WHAT YOU SHOULD DO
Put each line of the material below into a Markdown table with the columns Row and Line, numbering the rows and leaving out blank lines.

═══

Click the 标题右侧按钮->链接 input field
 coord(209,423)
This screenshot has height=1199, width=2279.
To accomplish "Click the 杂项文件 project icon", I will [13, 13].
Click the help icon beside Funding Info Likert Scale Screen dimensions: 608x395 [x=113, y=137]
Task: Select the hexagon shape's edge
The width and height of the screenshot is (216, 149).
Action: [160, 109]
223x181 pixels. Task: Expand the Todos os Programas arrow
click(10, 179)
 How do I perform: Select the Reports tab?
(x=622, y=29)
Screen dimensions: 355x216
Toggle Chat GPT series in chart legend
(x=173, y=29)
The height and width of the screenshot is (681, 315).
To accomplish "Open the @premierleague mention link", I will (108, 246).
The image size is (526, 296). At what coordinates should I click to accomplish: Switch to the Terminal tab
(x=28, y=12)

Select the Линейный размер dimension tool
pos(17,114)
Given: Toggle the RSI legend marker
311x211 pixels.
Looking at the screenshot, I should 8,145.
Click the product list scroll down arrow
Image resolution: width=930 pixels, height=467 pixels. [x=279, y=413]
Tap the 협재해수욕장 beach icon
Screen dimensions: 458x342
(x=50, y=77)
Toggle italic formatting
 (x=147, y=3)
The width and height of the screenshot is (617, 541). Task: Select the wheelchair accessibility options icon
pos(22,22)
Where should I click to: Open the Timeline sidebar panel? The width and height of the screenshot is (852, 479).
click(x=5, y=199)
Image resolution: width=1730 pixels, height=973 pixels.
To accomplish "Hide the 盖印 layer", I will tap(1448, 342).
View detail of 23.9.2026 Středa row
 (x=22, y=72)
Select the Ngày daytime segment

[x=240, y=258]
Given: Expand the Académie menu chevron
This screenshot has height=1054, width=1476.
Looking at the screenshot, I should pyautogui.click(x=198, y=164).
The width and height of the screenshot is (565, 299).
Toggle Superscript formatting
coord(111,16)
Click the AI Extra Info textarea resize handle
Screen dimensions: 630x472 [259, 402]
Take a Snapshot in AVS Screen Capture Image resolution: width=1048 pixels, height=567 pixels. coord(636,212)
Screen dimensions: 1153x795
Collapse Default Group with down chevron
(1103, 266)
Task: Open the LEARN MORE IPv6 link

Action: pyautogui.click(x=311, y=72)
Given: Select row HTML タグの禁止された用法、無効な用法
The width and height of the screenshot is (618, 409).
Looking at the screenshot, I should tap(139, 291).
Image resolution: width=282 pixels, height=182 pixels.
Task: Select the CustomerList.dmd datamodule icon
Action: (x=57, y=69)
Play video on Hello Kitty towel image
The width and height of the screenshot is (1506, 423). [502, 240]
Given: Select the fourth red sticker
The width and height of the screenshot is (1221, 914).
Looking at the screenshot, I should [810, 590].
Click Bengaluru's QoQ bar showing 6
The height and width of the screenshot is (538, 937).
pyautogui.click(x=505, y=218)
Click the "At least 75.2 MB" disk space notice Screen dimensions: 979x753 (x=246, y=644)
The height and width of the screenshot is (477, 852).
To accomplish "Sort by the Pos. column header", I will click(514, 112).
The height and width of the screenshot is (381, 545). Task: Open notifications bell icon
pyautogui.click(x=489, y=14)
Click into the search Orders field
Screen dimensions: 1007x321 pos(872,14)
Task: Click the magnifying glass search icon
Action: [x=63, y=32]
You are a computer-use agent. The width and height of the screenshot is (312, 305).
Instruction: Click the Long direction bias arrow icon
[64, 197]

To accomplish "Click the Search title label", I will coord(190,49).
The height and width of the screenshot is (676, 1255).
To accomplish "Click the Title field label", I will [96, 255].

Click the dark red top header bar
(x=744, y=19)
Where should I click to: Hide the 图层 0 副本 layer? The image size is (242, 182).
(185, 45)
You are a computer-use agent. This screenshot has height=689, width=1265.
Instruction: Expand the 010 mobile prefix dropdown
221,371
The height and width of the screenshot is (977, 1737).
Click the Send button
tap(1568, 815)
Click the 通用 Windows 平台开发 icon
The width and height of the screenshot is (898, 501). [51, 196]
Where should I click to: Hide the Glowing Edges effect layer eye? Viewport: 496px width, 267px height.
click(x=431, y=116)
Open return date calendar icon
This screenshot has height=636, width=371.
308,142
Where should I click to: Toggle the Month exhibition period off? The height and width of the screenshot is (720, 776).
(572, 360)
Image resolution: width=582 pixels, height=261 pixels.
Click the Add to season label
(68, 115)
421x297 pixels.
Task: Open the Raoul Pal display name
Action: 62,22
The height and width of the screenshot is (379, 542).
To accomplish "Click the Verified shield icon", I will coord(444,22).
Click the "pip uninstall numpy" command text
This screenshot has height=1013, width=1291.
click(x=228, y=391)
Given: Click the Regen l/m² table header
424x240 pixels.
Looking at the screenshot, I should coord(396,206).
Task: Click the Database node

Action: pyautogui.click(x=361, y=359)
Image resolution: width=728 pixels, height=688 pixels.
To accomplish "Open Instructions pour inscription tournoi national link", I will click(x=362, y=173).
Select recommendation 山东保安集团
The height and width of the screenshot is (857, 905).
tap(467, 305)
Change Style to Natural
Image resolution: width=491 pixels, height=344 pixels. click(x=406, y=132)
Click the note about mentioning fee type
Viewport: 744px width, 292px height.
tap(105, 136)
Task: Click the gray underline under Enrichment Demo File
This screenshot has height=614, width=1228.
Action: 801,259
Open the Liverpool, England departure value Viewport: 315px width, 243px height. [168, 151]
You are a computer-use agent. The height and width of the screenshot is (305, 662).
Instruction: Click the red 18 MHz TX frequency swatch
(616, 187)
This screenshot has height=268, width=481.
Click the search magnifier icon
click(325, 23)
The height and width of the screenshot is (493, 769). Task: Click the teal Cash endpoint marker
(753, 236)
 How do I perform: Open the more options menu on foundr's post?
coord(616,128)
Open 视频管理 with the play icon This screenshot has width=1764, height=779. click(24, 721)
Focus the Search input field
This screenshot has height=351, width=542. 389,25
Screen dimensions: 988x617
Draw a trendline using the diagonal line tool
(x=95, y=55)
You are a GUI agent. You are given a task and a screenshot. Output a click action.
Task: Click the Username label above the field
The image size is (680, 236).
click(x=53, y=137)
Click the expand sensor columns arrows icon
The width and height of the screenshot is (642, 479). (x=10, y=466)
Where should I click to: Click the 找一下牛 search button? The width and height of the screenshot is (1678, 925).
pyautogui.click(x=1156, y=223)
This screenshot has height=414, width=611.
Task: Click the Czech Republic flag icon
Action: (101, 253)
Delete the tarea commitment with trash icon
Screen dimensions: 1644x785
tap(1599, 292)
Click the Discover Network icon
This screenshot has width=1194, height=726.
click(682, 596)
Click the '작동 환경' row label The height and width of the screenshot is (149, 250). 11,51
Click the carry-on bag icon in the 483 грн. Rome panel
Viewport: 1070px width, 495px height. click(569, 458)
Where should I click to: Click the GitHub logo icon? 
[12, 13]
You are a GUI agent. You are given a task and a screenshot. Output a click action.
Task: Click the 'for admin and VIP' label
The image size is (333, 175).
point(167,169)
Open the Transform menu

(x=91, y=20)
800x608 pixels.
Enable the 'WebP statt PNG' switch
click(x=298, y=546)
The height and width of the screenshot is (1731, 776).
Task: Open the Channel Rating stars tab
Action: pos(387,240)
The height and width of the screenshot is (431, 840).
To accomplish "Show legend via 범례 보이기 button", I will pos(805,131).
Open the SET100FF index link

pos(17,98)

═══

EXPECTED ANSWER
| Row | Line |
|---|---|
| 1 | Click the 标题右侧按钮->链接 input field |
| 2 |  coord(209,423) |
| 3 | This screenshot has height=1199, width=2279. |
| 4 | To accomplish "Click the 杂项文件 project icon", I will [13, 13]. |
| 5 | Click the help icon beside Funding Info Likert Scale Screen dimensions: 608x395 [x=113, y=137] |
| 6 | Task: Select the hexagon shape's edge |
| 7 | The width and height of the screenshot is (216, 149). |
| 8 | Action: [160, 109] |
| 9 | 223x181 pixels. Task: Expand the Todos os Programas arrow |
| 10 | click(10, 179) |
| 11 |  How do I perform: Select the Reports tab? |
| 12 | (x=622, y=29) |
| 13 | Screen dimensions: 355x216 |
| 14 | Toggle Chat GPT series in chart legend |
| 15 | (x=173, y=29) |
| 16 | The height and width of the screenshot is (681, 315). |
| 17 | To accomplish "Open the @premierleague mention link", I will (108, 246). |
| 18 | The image size is (526, 296). At what coordinates should I click to accomplish: Switch to the Terminal tab |
| 19 | (x=28, y=12) |
| 20 | Select the Линейный размер dimension tool |
| 21 | pos(17,114) |
| 22 | Given: Toggle the RSI legend marker |
| 23 | 311x211 pixels. |
| 24 | Looking at the screenshot, I should 8,145. |
| 25 | Click the product list scroll down arrow |
| 26 | Image resolution: width=930 pixels, height=467 pixels. [x=279, y=413] |
| 27 | Tap the 협재해수욕장 beach icon |
| 28 | Screen dimensions: 458x342 |
| 29 | (x=50, y=77) |
| 30 | Toggle italic formatting |
| 31 |  (x=147, y=3) |
| 32 | The width and height of the screenshot is (617, 541). Task: Select the wheelchair accessibility options icon |
| 33 | pos(22,22) |
| 34 | Where should I click to: Open the Timeline sidebar panel? The width and height of the screenshot is (852, 479). |
| 35 | click(x=5, y=199) |
| 36 | Image resolution: width=1730 pixels, height=973 pixels. |
| 37 | To accomplish "Hide the 盖印 layer", I will tap(1448, 342). |
| 38 | View detail of 23.9.2026 Středa row |
| 39 |  (x=22, y=72) |
| 40 | Select the Ngày daytime segment |
| 41 | [x=240, y=258] |
| 42 | Given: Expand the Académie menu chevron |
| 43 | This screenshot has height=1054, width=1476. |
| 44 | Looking at the screenshot, I should pyautogui.click(x=198, y=164). |
| 45 | The width and height of the screenshot is (565, 299). |
| 46 | Toggle Superscript formatting |
| 47 | coord(111,16) |
| 48 | Click the AI Extra Info textarea resize handle |
| 49 | Screen dimensions: 630x472 [259, 402] |
| 50 | Take a Snapshot in AVS Screen Capture Image resolution: width=1048 pixels, height=567 pixels. coord(636,212) |
| 51 | Screen dimensions: 1153x795 |
| 52 | Collapse Default Group with down chevron |
| 53 | (1103, 266) |
| 54 | Task: Open the LEARN MORE IPv6 link |
| 55 | Action: pyautogui.click(x=311, y=72) |
| 56 | Given: Select row HTML タグの禁止された用法、無効な用法 |
| 57 | The width and height of the screenshot is (618, 409). |
| 58 | Looking at the screenshot, I should tap(139, 291). |
| 59 | Image resolution: width=282 pixels, height=182 pixels. |
| 60 | Task: Select the CustomerList.dmd datamodule icon |
| 61 | Action: (x=57, y=69) |
| 62 | Play video on Hello Kitty towel image |
| 63 | The width and height of the screenshot is (1506, 423). [502, 240] |
| 64 | Given: Select the fourth red sticker |
| 65 | The width and height of the screenshot is (1221, 914). |
| 66 | Looking at the screenshot, I should [810, 590]. |
| 67 | Click Bengaluru's QoQ bar showing 6 |
| 68 | The height and width of the screenshot is (538, 937). |
| 69 | pyautogui.click(x=505, y=218) |
| 70 | Click the "At least 75.2 MB" disk space notice Screen dimensions: 979x753 (x=246, y=644) |
| 71 | The height and width of the screenshot is (477, 852). |
| 72 | To accomplish "Sort by the Pos. column header", I will click(514, 112). |
| 73 | The height and width of the screenshot is (381, 545). Task: Open notifications bell icon |
| 74 | pyautogui.click(x=489, y=14) |
| 75 | Click into the search Orders field |
| 76 | Screen dimensions: 1007x321 pos(872,14) |
| 77 | Task: Click the magnifying glass search icon |
| 78 | Action: [x=63, y=32] |
| 79 | You are a computer-use agent. The width and height of the screenshot is (312, 305). |
| 80 | Instruction: Click the Long direction bias arrow icon |
| 81 | [64, 197] |
| 82 | To accomplish "Click the Search title label", I will coord(190,49). |
| 83 | The height and width of the screenshot is (676, 1255). |
| 84 | To accomplish "Click the Title field label", I will [96, 255]. |
| 85 | Click the dark red top header bar |
| 86 | (x=744, y=19) |
| 87 | Where should I click to: Hide the 图层 0 副本 layer? The image size is (242, 182). |
| 88 | (185, 45) |
| 89 | You are a computer-use agent. This screenshot has height=689, width=1265. |
| 90 | Instruction: Expand the 010 mobile prefix dropdown |
| 91 | 221,371 |
| 92 | The height and width of the screenshot is (977, 1737). |
| 93 | Click the Send button |
| 94 | tap(1568, 815) |
| 95 | Click the 通用 Windows 平台开发 icon |
| 96 | The width and height of the screenshot is (898, 501). [51, 196] |
| 97 | Where should I click to: Hide the Glowing Edges effect layer eye? Viewport: 496px width, 267px height. |
| 98 | click(x=431, y=116) |
| 99 | Open return date calendar icon |
| 100 | This screenshot has height=636, width=371. |
| 101 | 308,142 |
| 102 | Where should I click to: Toggle the Month exhibition period off? The height and width of the screenshot is (720, 776). |
| 103 | (572, 360) |
| 104 | Image resolution: width=582 pixels, height=261 pixels. |
| 105 | Click the Add to season label |
| 106 | (68, 115) |
| 107 | 421x297 pixels. |
| 108 | Task: Open the Raoul Pal display name |
| 109 | Action: 62,22 |
| 110 | The height and width of the screenshot is (379, 542). |
| 111 | To accomplish "Click the Verified shield icon", I will coord(444,22). |
| 112 | Click the "pip uninstall numpy" command text |
| 113 | This screenshot has height=1013, width=1291. |
| 114 | click(x=228, y=391) |
| 115 | Given: Click the Regen l/m² table header |
| 116 | 424x240 pixels. |
| 117 | Looking at the screenshot, I should coord(396,206). |
| 118 | Task: Click the Database node |
| 119 | Action: pyautogui.click(x=361, y=359) |
| 120 | Image resolution: width=728 pixels, height=688 pixels. |
| 121 | To accomplish "Open Instructions pour inscription tournoi national link", I will click(x=362, y=173). |
| 122 | Select recommendation 山东保安集团 |
| 123 | The height and width of the screenshot is (857, 905). |
| 124 | tap(467, 305) |
| 125 | Change Style to Natural |
| 126 | Image resolution: width=491 pixels, height=344 pixels. click(x=406, y=132) |
| 127 | Click the note about mentioning fee type |
| 128 | Viewport: 744px width, 292px height. |
| 129 | tap(105, 136) |
| 130 | Task: Click the gray underline under Enrichment Demo File |
| 131 | This screenshot has height=614, width=1228. |
| 132 | Action: 801,259 |
| 133 | Open the Liverpool, England departure value Viewport: 315px width, 243px height. [168, 151] |
| 134 | You are a computer-use agent. The height and width of the screenshot is (305, 662). |
| 135 | Instruction: Click the red 18 MHz TX frequency swatch |
| 136 | (616, 187) |
| 137 | This screenshot has height=268, width=481. |
| 138 | Click the search magnifier icon |
| 139 | click(325, 23) |
| 140 | The height and width of the screenshot is (493, 769). Task: Click the teal Cash endpoint marker |
| 141 | (753, 236) |
| 142 |  How do I perform: Open the more options menu on foundr's post? |
| 143 | coord(616,128) |
| 144 | Open 视频管理 with the play icon This screenshot has width=1764, height=779. click(24, 721) |
| 145 | Focus the Search input field |
| 146 | This screenshot has height=351, width=542. 389,25 |
| 147 | Screen dimensions: 988x617 |
| 148 | Draw a trendline using the diagonal line tool |
| 149 | (x=95, y=55) |
| 150 | You are a GUI agent. You are given a task and a screenshot. Output a click action. |
| 151 | Task: Click the Username label above the field |
| 152 | The image size is (680, 236). |
| 153 | click(x=53, y=137) |
| 154 | Click the expand sensor columns arrows icon |
| 155 | The width and height of the screenshot is (642, 479). (x=10, y=466) |
| 156 | Where should I click to: Click the 找一下牛 search button? The width and height of the screenshot is (1678, 925). |
| 157 | pyautogui.click(x=1156, y=223) |
| 158 | This screenshot has height=414, width=611. |
| 159 | Task: Click the Czech Republic flag icon |
| 160 | Action: (101, 253) |
| 161 | Delete the tarea commitment with trash icon |
| 162 | Screen dimensions: 1644x785 |
| 163 | tap(1599, 292) |
| 164 | Click the Discover Network icon |
| 165 | This screenshot has width=1194, height=726. |
| 166 | click(682, 596) |
| 167 | Click the '작동 환경' row label The height and width of the screenshot is (149, 250). 11,51 |
| 168 | Click the carry-on bag icon in the 483 грн. Rome panel |
| 169 | Viewport: 1070px width, 495px height. click(569, 458) |
| 170 | Where should I click to: Click the GitHub logo icon?  |
| 171 | [12, 13] |
| 172 | You are a GUI agent. You are given a task and a screenshot. Output a click action. |
| 173 | Task: Click the 'for admin and VIP' label |
| 174 | The image size is (333, 175). |
| 175 | point(167,169) |
| 176 | Open the Transform menu |
| 177 | (x=91, y=20) |
| 178 | 800x608 pixels. |
| 179 | Enable the 'WebP statt PNG' switch |
| 180 | click(x=298, y=546) |
| 181 | The height and width of the screenshot is (1731, 776). |
| 182 | Task: Open the Channel Rating stars tab |
| 183 | Action: pos(387,240) |
| 184 | The height and width of the screenshot is (431, 840). |
| 185 | To accomplish "Show legend via 범례 보이기 button", I will pos(805,131). |
| 186 | Open the SET100FF index link |
| 187 | pos(17,98) |